We recently wrote in our previous blog that there have been a number of recent developments in relation to climate-related investment by pension schemes, and that this is a key area to watch.
This week has proved no exception as several UK pension providers have announced plans to offer pensions with a carbon footprint of net zero.
Perhaps the most radical of these is Cushon, a UK-based fintech company, which has announced it will be establishing a new pension scheme in early 2021 that will be carbon neutral from the date of launch. The scheme will initially be open to pension savers via employers, but net-zero pensions will also be offered to direct investors later this year.

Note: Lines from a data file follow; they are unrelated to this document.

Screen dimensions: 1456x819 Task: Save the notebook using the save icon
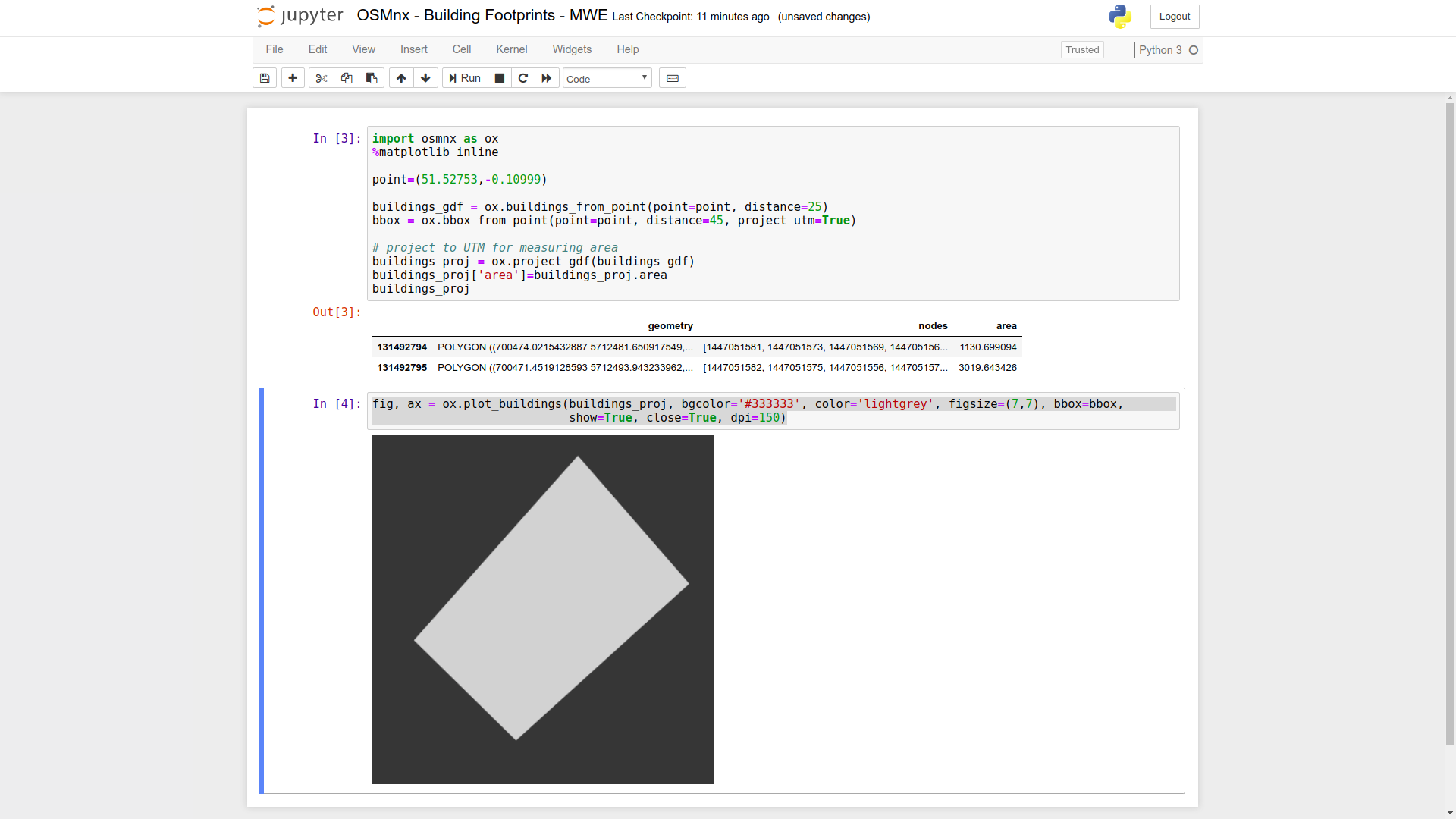coord(264,78)
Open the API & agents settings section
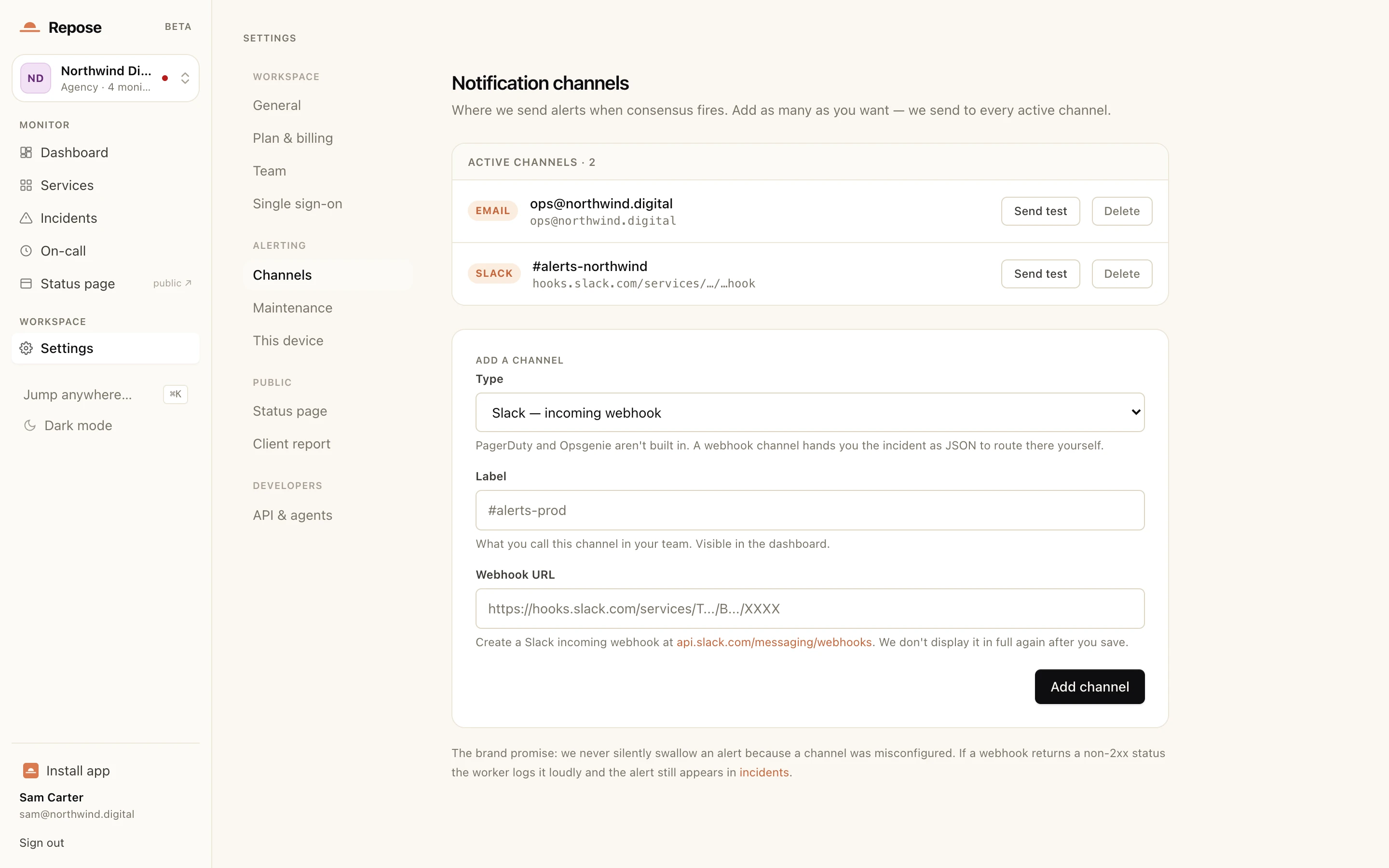 click(292, 515)
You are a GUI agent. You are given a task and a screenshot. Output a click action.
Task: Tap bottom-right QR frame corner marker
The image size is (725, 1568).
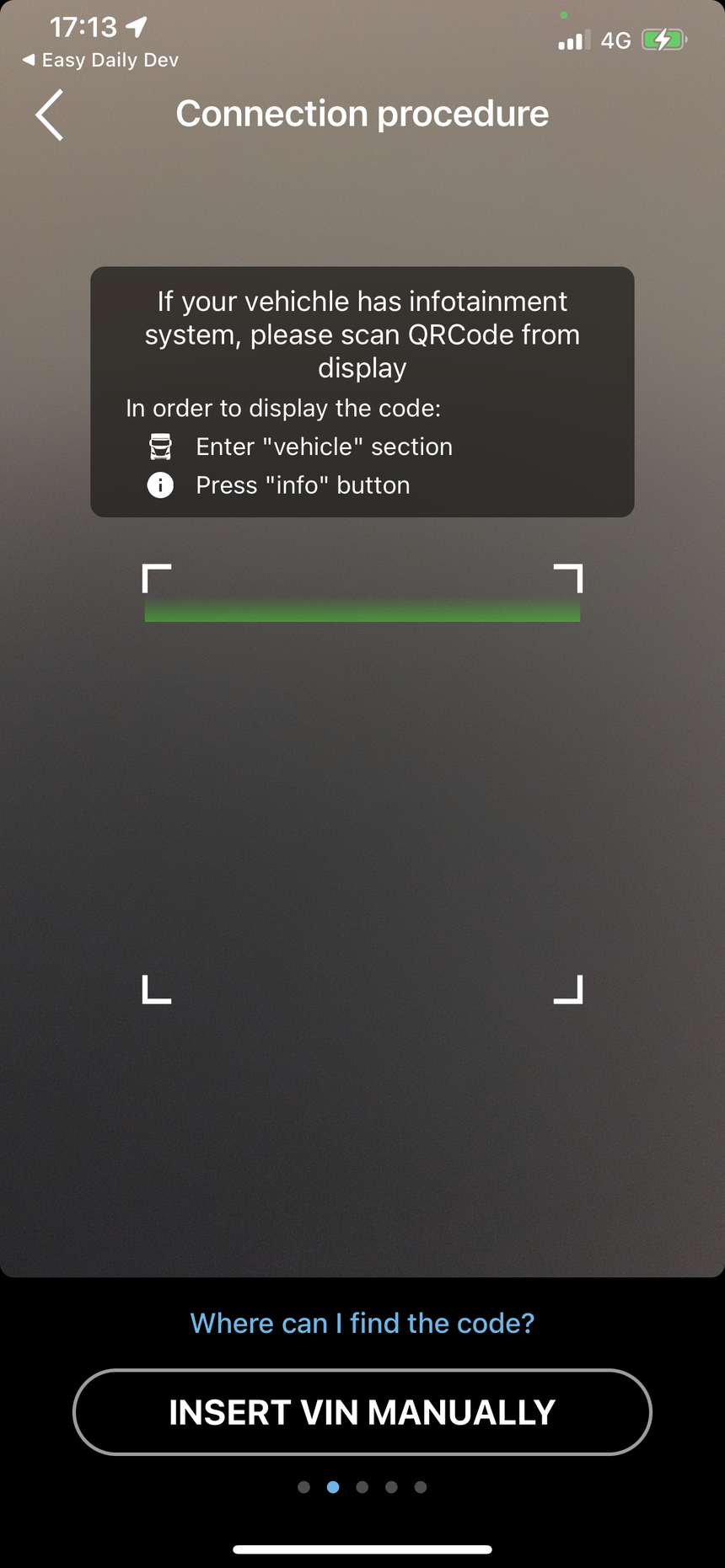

This is a very significant new offering in the pensions market, as it will allow those pension savers who are most concerned with climate change issues to begin investing their pension funds with a view to sustainable investment immediately, rather than waiting for their pension scheme to adapt its existing investment portfolio.
Cushon’s offering of an immediately net-zero scheme stands out next to other providers that have announced commitments to reach net zero on their pension funds by 2050 – albeit those commitments remain significant and demonstrate a noticeable shift in the pensions market towards sustainable investment.
Also this week, Aegon has announced targets of reaching net zero by 2050 for its auto-enrolment default pension funds, and halving its carbon emissions for its default funds by 2030. Similarly, the National Grid UK Pension Scheme has announced plans to achieve a carbon net zero asset portfolio by 2050 at the latest.
These announcements chime with some of the developments we noted in our previous blog post:
- the commitment by the trustee of REST, an Australian superannuation fund, that, as part of the terms of settlement of the McVeigh litigation, it would, among other things, take active steps to consider, measure and manage financial risks posed by climate change and other relevant environmental, social and governance risks;
- the statement by Aviva that it also aims to reach carbon net zero by 2050 for its auto-enrolment default fund; and
- the decision of the BT Pension Scheme trustee, which remains ambitious by comparison in aiming to achieve a carbon net zero asset portfolio by 2035.
They also form part of a worldwide trend, as shown by the poll undertaken late in 2020 by Aviva’s investment management division of 535 pension funds and 532 insurance companies across 34 countries, representing combined assets of more than €2trn. That poll showed that four out of every 10 of the pension funds polled in Asia and Europe intended to reach net-zero carbon emissions by 2050.
By contrast, only 17 per cent of the North American pension funds that were polled had also committed to achieving net-zero carbon emissions in the same timeframe. It has been suggested that the US Department of Labor’s strict regulatory approach, which emphasises the need for pension scheme fiduciaries to prove that they will not reduce financial returns by applying ESG considerations when making investment decisions, has inhibited similar action by US pension funds.
Notable exceptions include the California Public Employees’ Retirement System (Calpers) which manages $412bn of assets and the United Methodist Church fund Wespath, which manages $24bn of assets, and which have signed up to the Net-Zero Asset Owner Alliance, a UN-backed group of 30 large asset owners who have committed to reducing carbon emissions in their portfolio linked to companies they invest in by up to 29 per cent within the next four years. Many will watch with interest to see whether and how the Biden administration brings about a change in regulatory emphasis and more flexibility for US pension funds to take ESG matters into account.
By contrast, the UK developments under way have had more political support and legal incentives will soon encourage further moves. The announcements from Cushon, Aegon and the National Grid UK pension scheme came during the week in which the House of Lords have approved the amendments made by the House of Commons to the UK Pension Schemes Bill ('the Bill'), thereby completing the 'ping-pong' stage in Parliament for the Bill.
As noted in our previous blog post, the Bill marks a significant step in the area of climate-related investment in pensions, since it contains provision for regulations to be made requiring, for the first time, pension-scheme trustees to consider and report on climate change risks in relation to their investment strategy. Having passed again through the House of Lords, all that remains is for the Bill to receive royal assent (a formality) for it to be brought into force later this year.
It is clear that pension providers are taking the issue of climate change very seriously and that this is an area that continues to move at pace. The Bill will surely help to bring climate change to the top of pension trustees’ agendas. It will be interesting to see whether further pension schemes follow suit in announcing similar ambitions to reach net-zero carbon emissions in their investments by 2050 (or sooner).